November 27, 2024
SINGAPORE – Singapore’s core and overall inflation dropped sharply in October and more than expected, with both the Government and economists expecting the easing trend to continue into 2025.
Core inflation, which strips out private transport and accommodation costs to better reflect the expenses of households here, fell to 2.1 per cent year on year, from 2.8 per cent in September.
This was the lowest since December 2021, when it was also 2.1 per cent, and below the 2.5 per cent forecast by economists in a Bloomberg poll.
DBS Bank economist Chua Han Teng said the last time core inflation fell by a similar magnitude of 0.7 percentage points was in January 2013.
He said the core inflation increases in September and August were temporary blips in the broader downtrend.
October’s drop in core inflation was led by slower price rises in services, electricity and gas, and retail and other goods, the Monetary Authority of Singapore (MAS) and Ministry of Trade and Industry (MTI) said in their report on Nov 25.
Overall, or headline, inflation fell to 1.4 per cent year on year in October – the lowest reading since March 2021 – from 2 per cent in September.

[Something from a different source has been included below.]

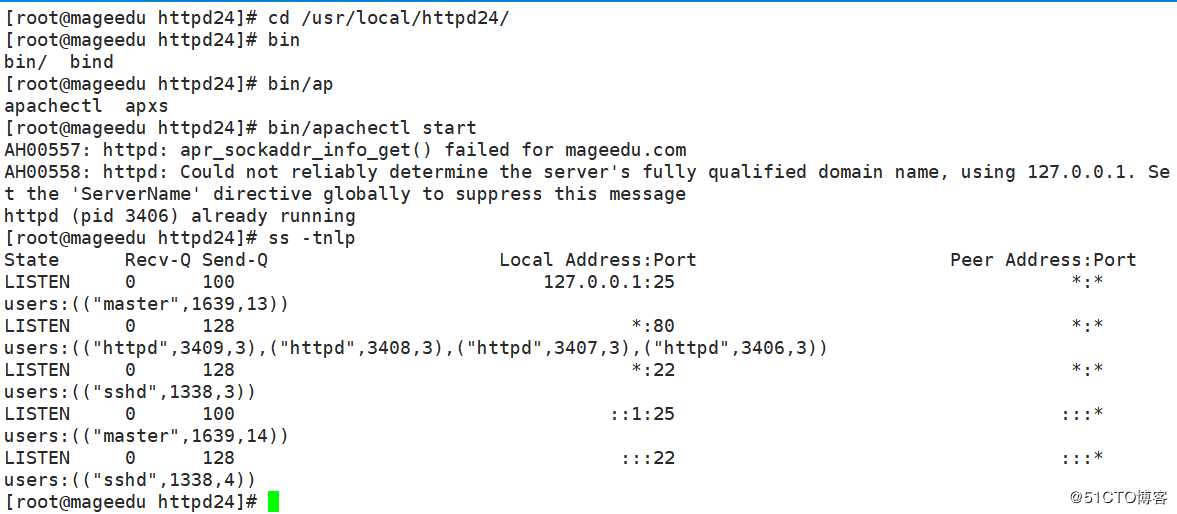Click the 127.0.0.1:25 local address
The image size is (1177, 514).
(x=608, y=282)
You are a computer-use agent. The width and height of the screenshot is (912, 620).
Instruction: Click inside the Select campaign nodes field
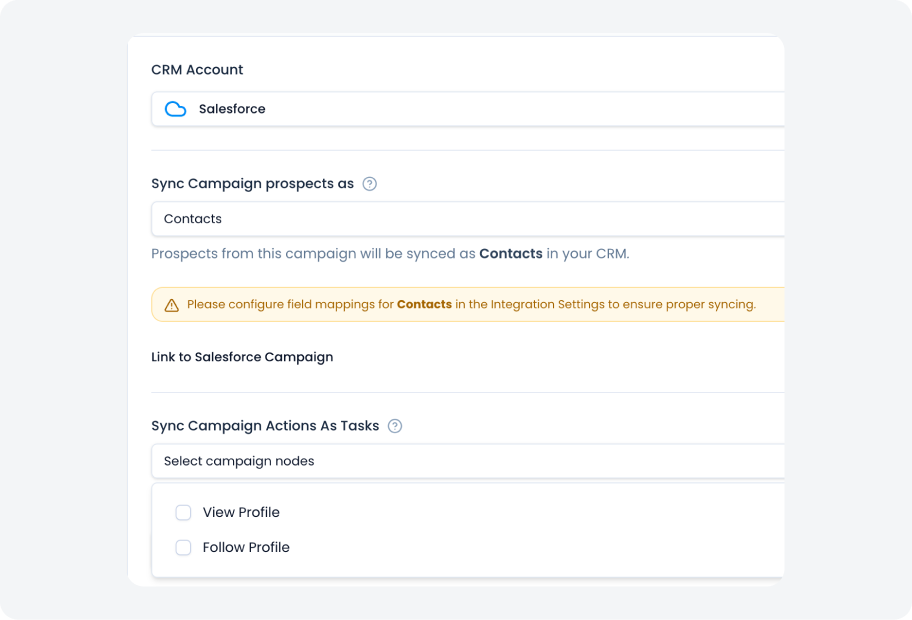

The drop was led by slower accommodation inflation and a steeper fall in private transport costs.
Private transport costs fell 2.5 per cent in October, more than the 2.4 per cent decrease in September, owing to a bigger drop in car prices.
On a month-on-month basis, which shows the momentum in prices, both core inflation and overall inflation eased by 0.3 per cent.
MAS and MTI said Singapore’s imported manufactured goods prices have continued to be on a broad decline in tandem with easing global inflation and the gradually strengthening trade-weighted Singapore dollar exchange rate.
Services inflation, which has been on an easing trend, should slow further through the rest of 2024, in line with moderating wage growth, they said.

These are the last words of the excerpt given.